Le centre de compétences sur les     Contrats à Impact FAIR, finance des projets innovants pour faciliter l’accès à l’emploi. Parmi ces projets on trouve par exemple:

DUO for a JOB
Créé en 2013 en Belgique, DUO for a JOB est un programme de mentorat intergénérationnel qui met en relation des jeunes réfugiés ou issus de la diversité, avec des bénévoles de plus de 50 ans (“mentor”).

Télémaque
Créée en 2005, Télémaque est une association pionnière de l’égalité des chances. Favorise la réussite éducative de jeunes motivés, investis et scolarisés dans des territoires fragiles grâce à un accompagnement personnalisé.

3. Fonds d’innovation sociale

Destiné à faire face aux risques spécifiques liés aux projets innovants.

4. Banque Populaire d’investissement

Devant participer à la réalisation d’investissements, dans l’infrastructure, le développement régional, des nouvelles technologies et de l’environnement.

5. La Banque des Territoires ou des régions de la Caisse des Dépôts

La Banque des territoires doit privilégier la dimension territoriale, et agir en partenaire des banques, en partageant les prises de risque, à travers la garantie de crédits. L’État doit  confier  à la CDC, la gestion d’une dotation destinée à renforcer les fonds propres d'entreprises ESS, via la Banque des territoires.

6. Les collectivités publiques

Contribuent au développement économique des territoires, des structures idéales pour financer des projets qui visent à assurer la cohésion économique, sociale et territoriale, ce financement devant se réaliser à travers des fonds.  

7. Les caisses d'épargne/Caisses Locales /Banques coopératives

De par leur modèle de banques coopératives régionales, les caisses locales peuvent construire un principe de territorialité original. Le statut coopératif leur permet de renforcer leur rôle de proximité, et leur modèle de bilan, où l'épargne régionale collectée est directement réinjectée dans le développement régional.

7.1. Les Caisses Locales de Crédit Mutuel

7.2. Les Caisses Locales de Crédit Agricole

L’agriculture emploie près de 15% de la population active, représente près de 10% du PIB et contribue jusqu’à 40% à la croissance du PIB en moyenne par an depuis 10 ans.  Le taux d’encadrement dans ce secteur vital et stratégique est de moins de 1%. Pourtant, les rares ingénieurs qui connaissent des difficultés à l’embauche sont les ingénieurs agroéconomistes, et plus que jamais ce secteur nécessite une mise à niveau par l’innovation.

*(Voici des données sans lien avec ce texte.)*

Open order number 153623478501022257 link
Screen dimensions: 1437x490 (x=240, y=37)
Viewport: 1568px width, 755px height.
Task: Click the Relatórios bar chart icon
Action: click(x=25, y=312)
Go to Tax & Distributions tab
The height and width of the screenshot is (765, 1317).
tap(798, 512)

7.3. Les caisses Locales de Crédit Industriel, technologique à l’innovation et start-up

7.4. Les Caisses Locales d’épargne Logement

7.5. Les caisses Locales de crédit patrimonial et artistique

Devant financer les projets d'entreprise ayant un impact éthique et durable.

7.6. Les sociétés coopératives de finances solidaires,

Devant financer principalement les activités ayant une dimension écologique, sociale et culturelle.  Une banque coopérative (ou banque mutualiste) est une banque détenue par ses clients. La création de banques coopératives constitue l’une des solutions ; pour faire de l’ESS un véritable levier de croissance économique. Les banques coopératives peuvent en effet établir un ancrage et une insertion dans les régions marginalisées et les zones rurales.
L’article 15 de la loi 2020-30, prévoit, en faveur de l’ESS, la création de mécanismes de financement spécifiques (telle la ligne de garantie de fonds, et  l’affectation de lignes de financement préférentielles) et la création de banques coopératives.

7.7.    La Caisse Solidaire 

Organisme de crédit spécialisé dans le financement des "projets de l'ESS". Souvent justement les projets innovants et start-ups représentent des initiatives privées de jeunes diplômés, qui ne disposent pas des garanties, devant leur permettre, d’accéder aux financements bancaires. La Caisse solidaire doit intervenir par notamment le prêt participatif social et solidaire. La caisse solidaire est donc le dispositif, qui va permettre au mécanisme innovant de prêt participatif social et solidaire d’être accordé.